## Work item
Every line below containing the word "computer" should be found and copied.

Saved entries
○ ○ ○ ○

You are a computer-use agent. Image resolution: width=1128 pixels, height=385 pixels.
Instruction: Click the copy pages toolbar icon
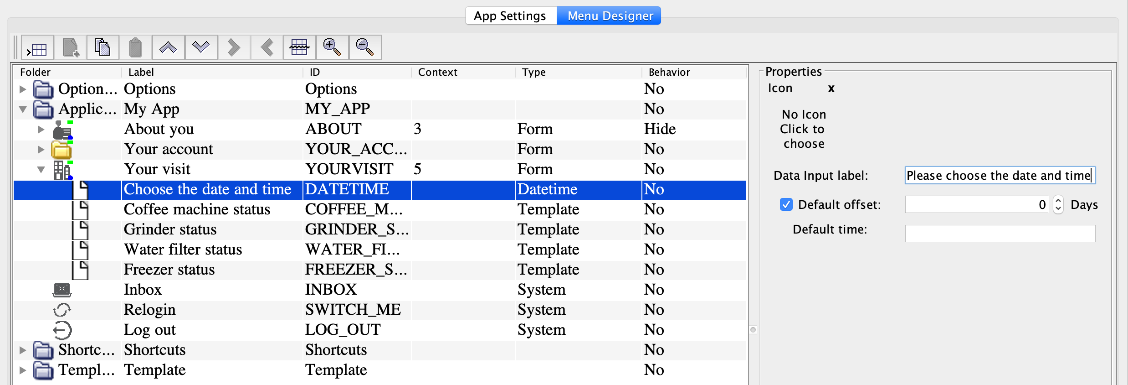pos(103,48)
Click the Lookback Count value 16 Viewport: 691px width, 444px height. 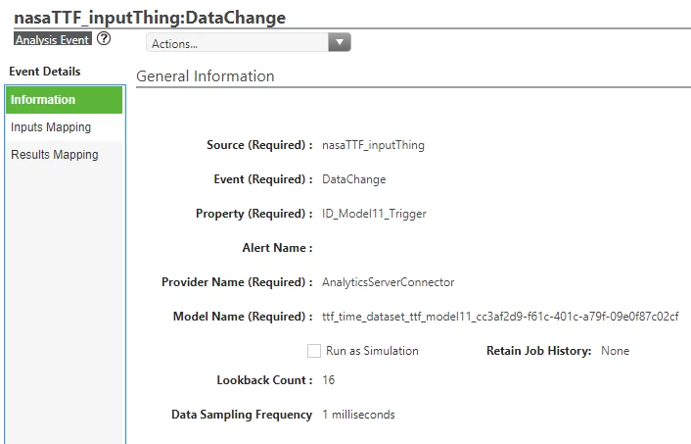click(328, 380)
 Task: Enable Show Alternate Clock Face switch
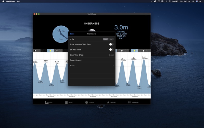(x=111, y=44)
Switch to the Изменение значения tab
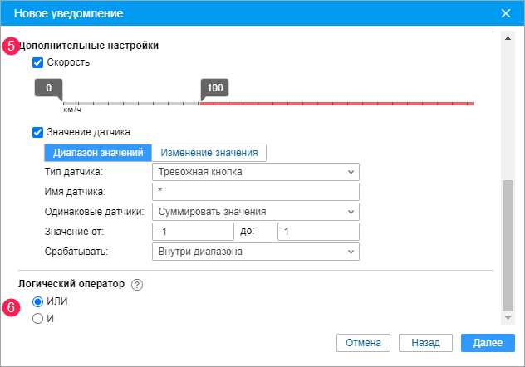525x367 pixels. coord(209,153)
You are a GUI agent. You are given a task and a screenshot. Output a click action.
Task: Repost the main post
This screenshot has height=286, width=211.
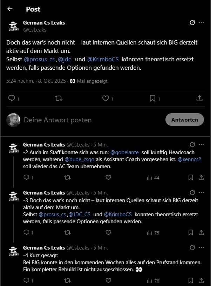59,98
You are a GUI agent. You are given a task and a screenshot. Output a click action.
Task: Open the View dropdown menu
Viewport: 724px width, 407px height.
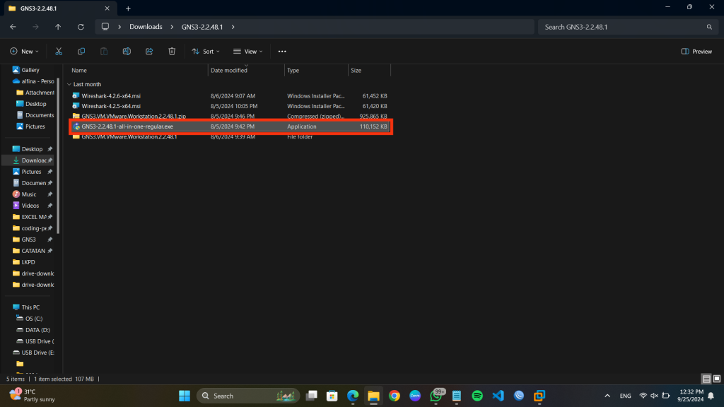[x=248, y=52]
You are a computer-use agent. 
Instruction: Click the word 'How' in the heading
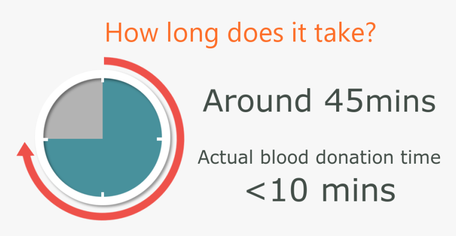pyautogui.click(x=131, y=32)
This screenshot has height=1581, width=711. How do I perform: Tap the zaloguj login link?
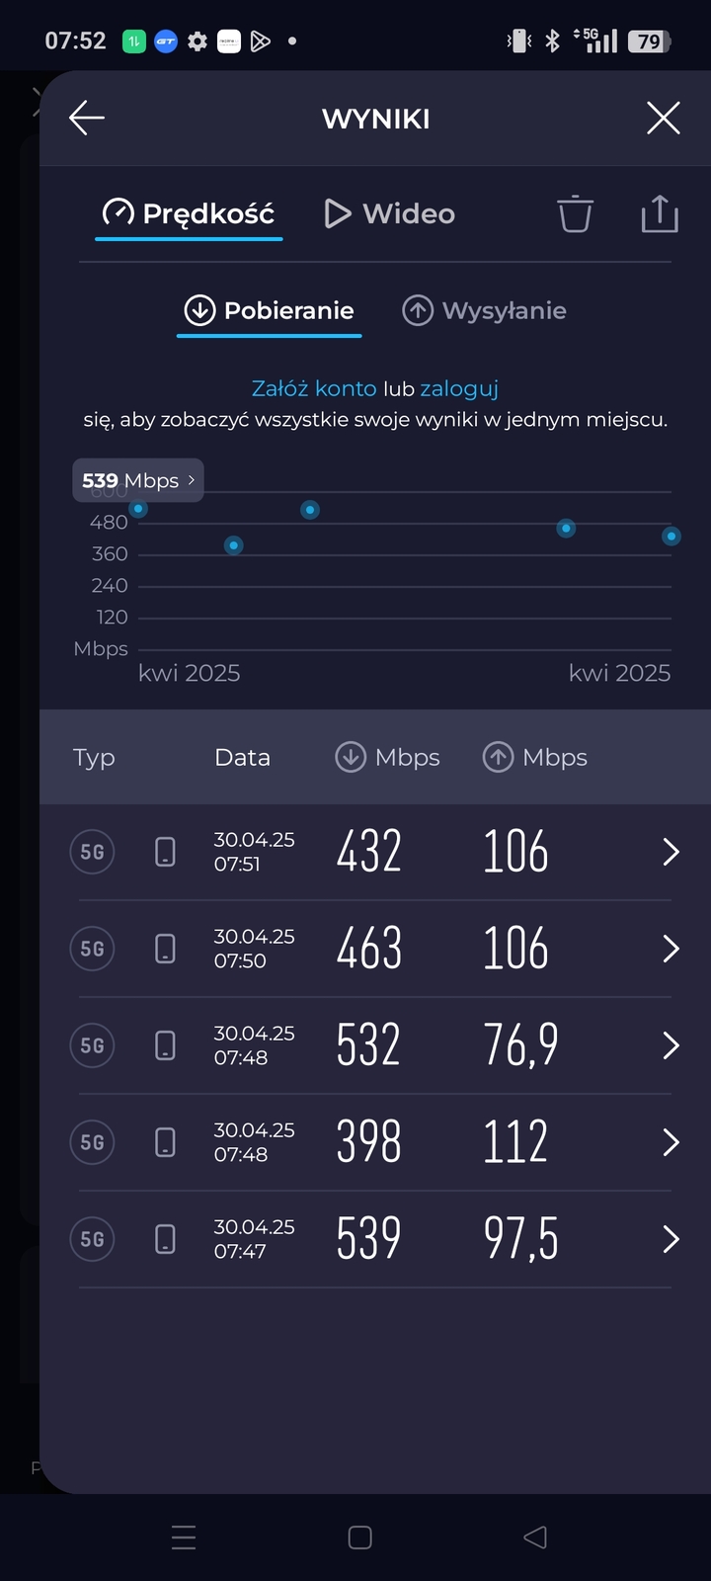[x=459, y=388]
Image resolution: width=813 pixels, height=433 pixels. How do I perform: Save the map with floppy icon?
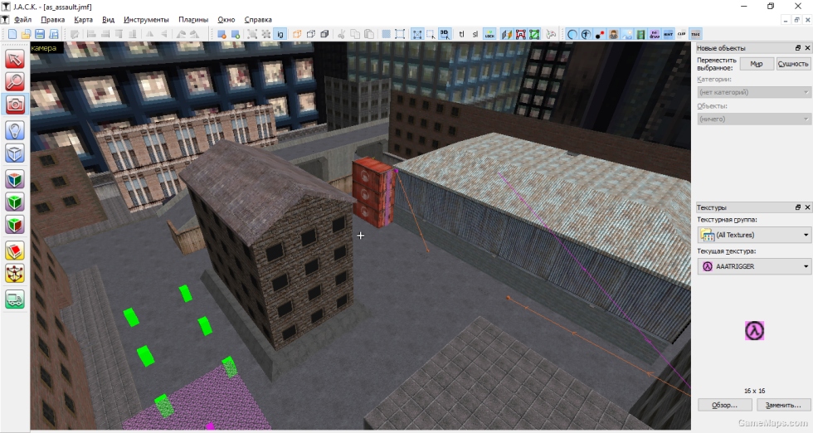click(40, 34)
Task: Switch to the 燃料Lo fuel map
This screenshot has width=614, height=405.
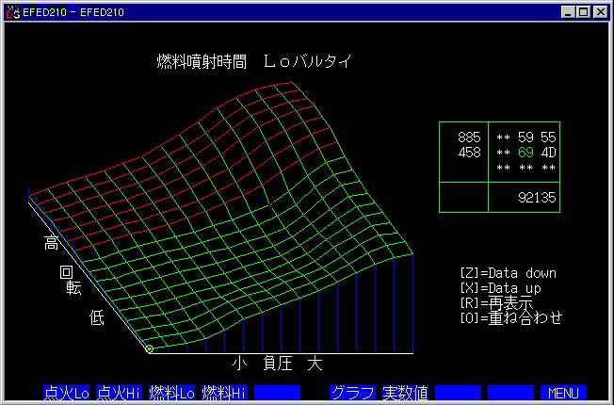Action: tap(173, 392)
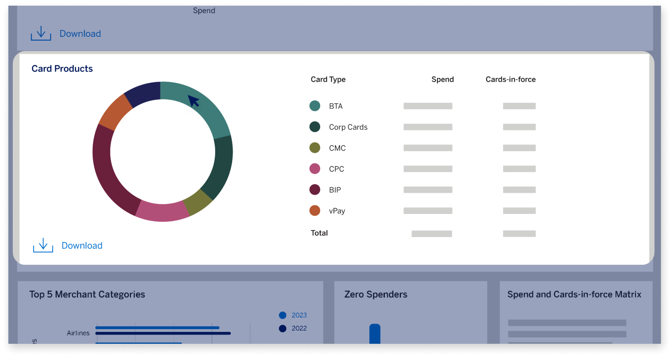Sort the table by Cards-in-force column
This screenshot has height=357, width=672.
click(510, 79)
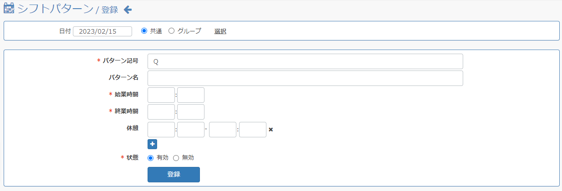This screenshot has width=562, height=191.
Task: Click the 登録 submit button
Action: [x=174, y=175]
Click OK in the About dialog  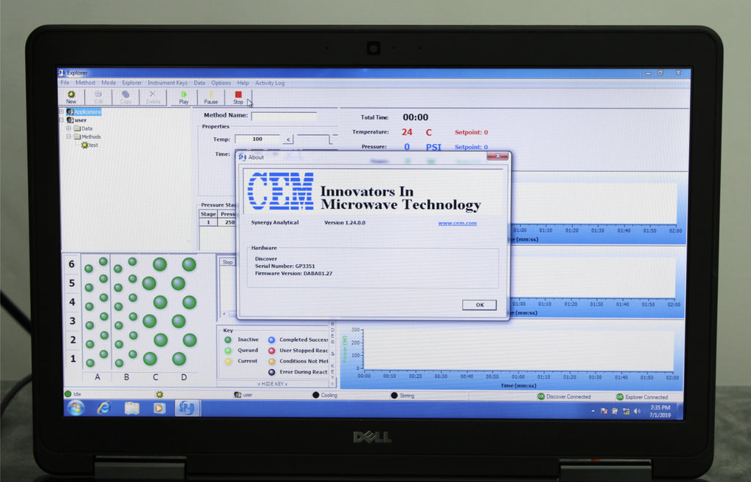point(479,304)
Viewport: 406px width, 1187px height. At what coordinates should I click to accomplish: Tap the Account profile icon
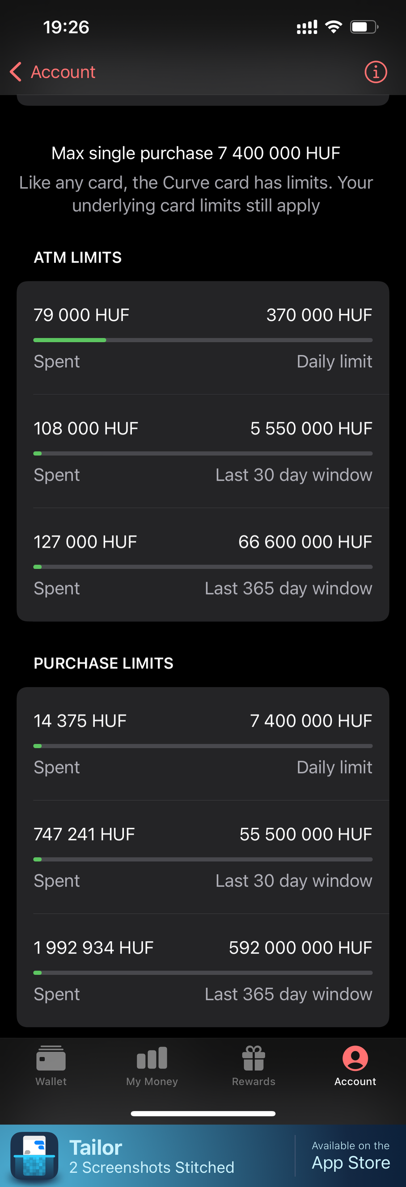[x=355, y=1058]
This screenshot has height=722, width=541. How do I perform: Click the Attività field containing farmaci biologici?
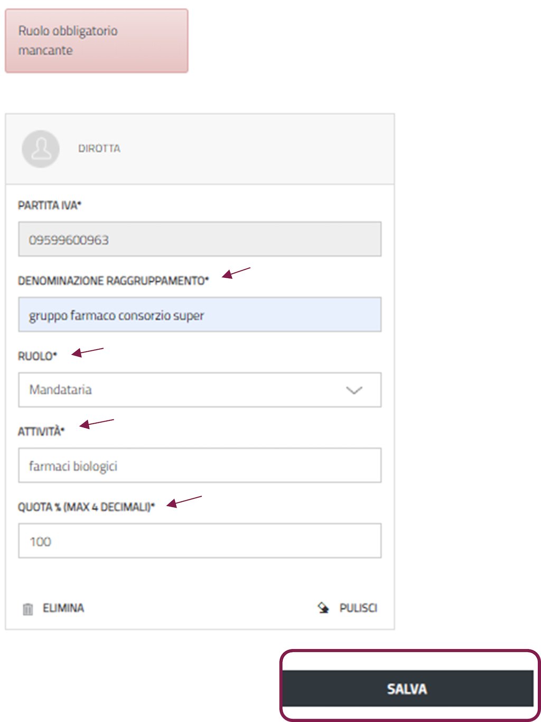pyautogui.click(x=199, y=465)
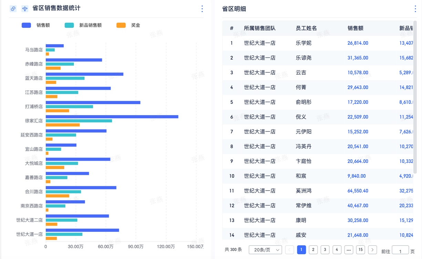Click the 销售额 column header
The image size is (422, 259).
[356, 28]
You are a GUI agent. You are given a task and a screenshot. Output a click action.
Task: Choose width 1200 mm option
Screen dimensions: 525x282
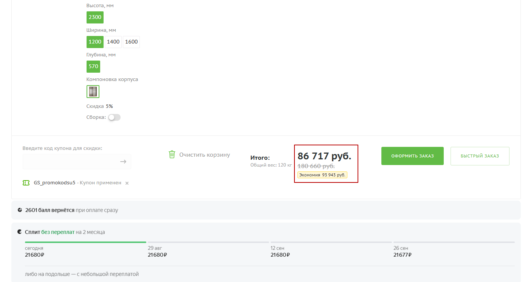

○ ○ ○ ○

## Reply to the exercise
You are a computer-use agent. Image resolution: width=1128 pixels, height=385 pixels.
You are a computer-use agent. 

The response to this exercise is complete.